A 5x5 Go game playable in the browser, built in two parts. Part 1 is a self-contained 2-ply minimax bot in a single HTML file. Part 2 keeps the same frontend but replaces the local bot with a server-side KataGo backend.
Part 1: 2-ply minimax in one HTML file
index.html holds the SVG board, the rules engine (capture, suicide, simple positional ko), Chinese area scoring with 2.5 komi, and a 2-ply minimax bot. For each candidate move the bot simulates Black’s best reply and uses that score as the move’s value. Pass is treated as a candidate move, so the bot resigns naturally whenever no real move beats passing.

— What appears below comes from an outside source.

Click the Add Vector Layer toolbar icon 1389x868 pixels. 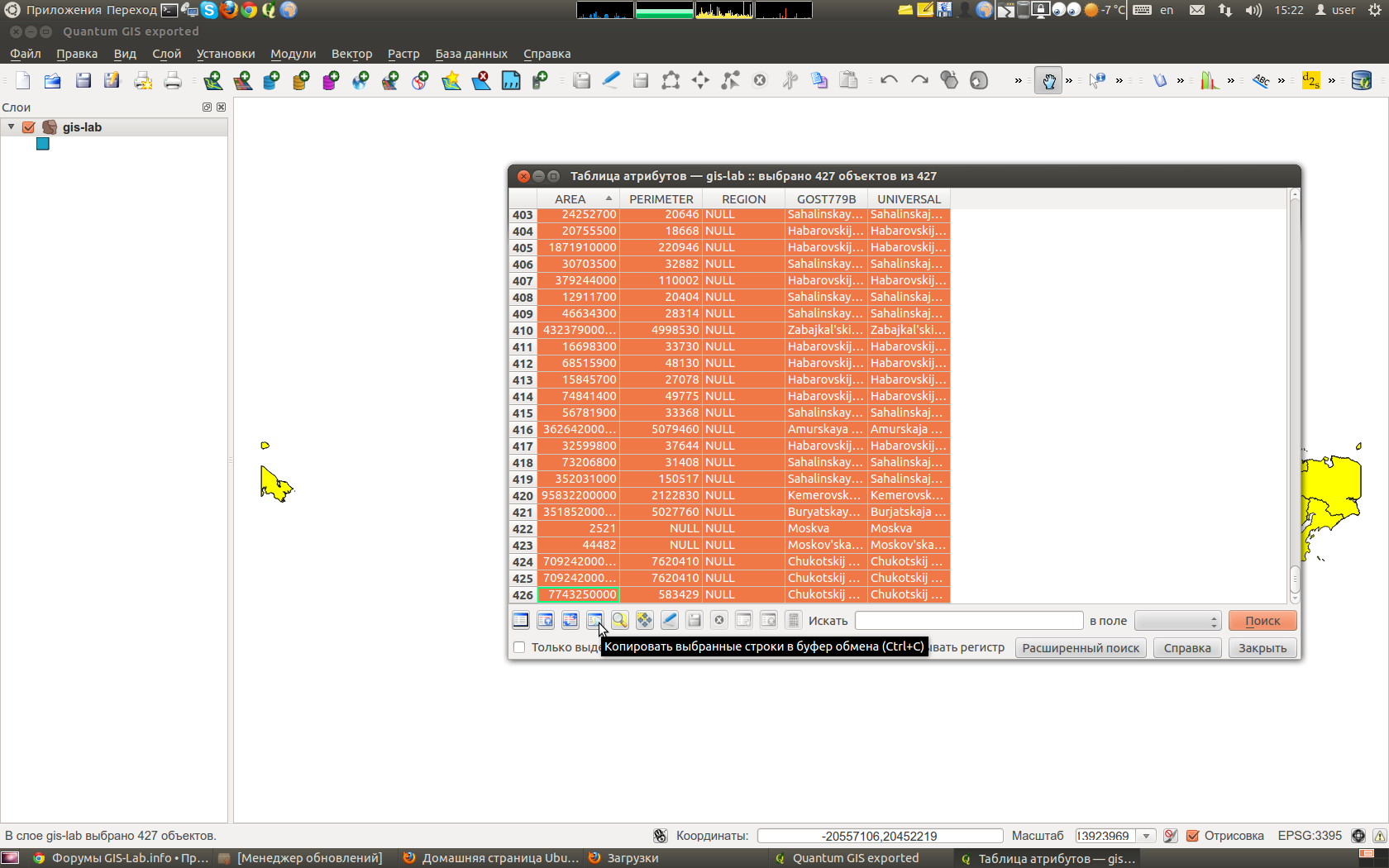pyautogui.click(x=212, y=80)

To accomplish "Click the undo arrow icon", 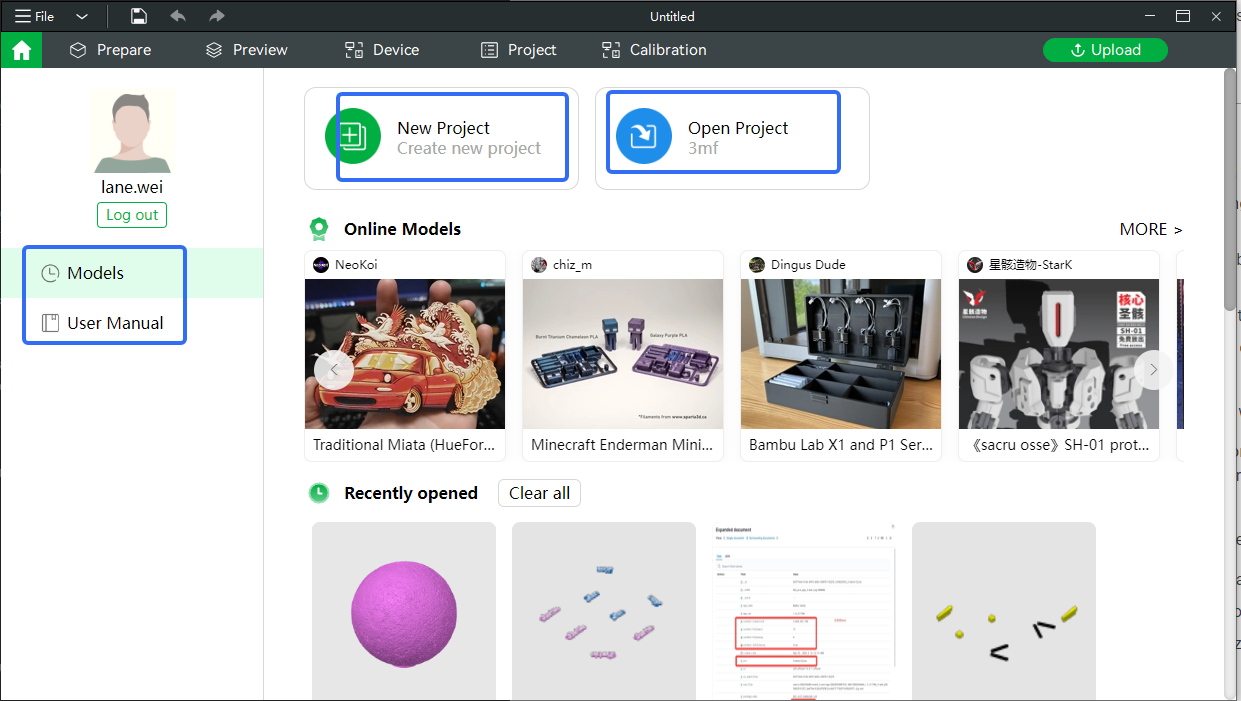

The first version was 1-ply and placed stones directly into capture because static evaluation cannot tell the difference between a future-captured stone and a stone in real territory. The second ply of lookahead fixes that in about 30 lines of code.
Part 2: KataGo behind a FastAPI server
Play · Server · Frontend · Post
Same frontend, with aiTurn() swapped for an HTTP POST to a FastAPI server that fronts KataGo’s JSON analysis engine. The server is a 60-line subprocess wrapper: spawn katago analysis, spin up one reader thread that pulls JSON lines off stdout and routes them by id, and synchronise stdin writes behind a lock.
The Dockerfile is multi-stage. The first stage compiles KataGo from source with the Eigen backend (the GitHub releases only ship linux-x64 binaries, and the VPS is aarch64). The second stage starts from python:3.11-slim-bookworm and copies just the binary across so the toolchain does not end up in the deployed image. Build time is about 4 minutes per Dockerfile change.
KataGo on the ARM CPU with 32 visits takes 2.5 to 4.5 seconds per move, depending on tree depth. That is slow enough that the frontend shows a “KataGo thinking” indicator on the board. The same calls take ~150 ms locally on an M3 Max with the Metal backend, so the post-deploy latency is dominated by the lack of vector instructions on the box rather than any inefficiency in the wrapper.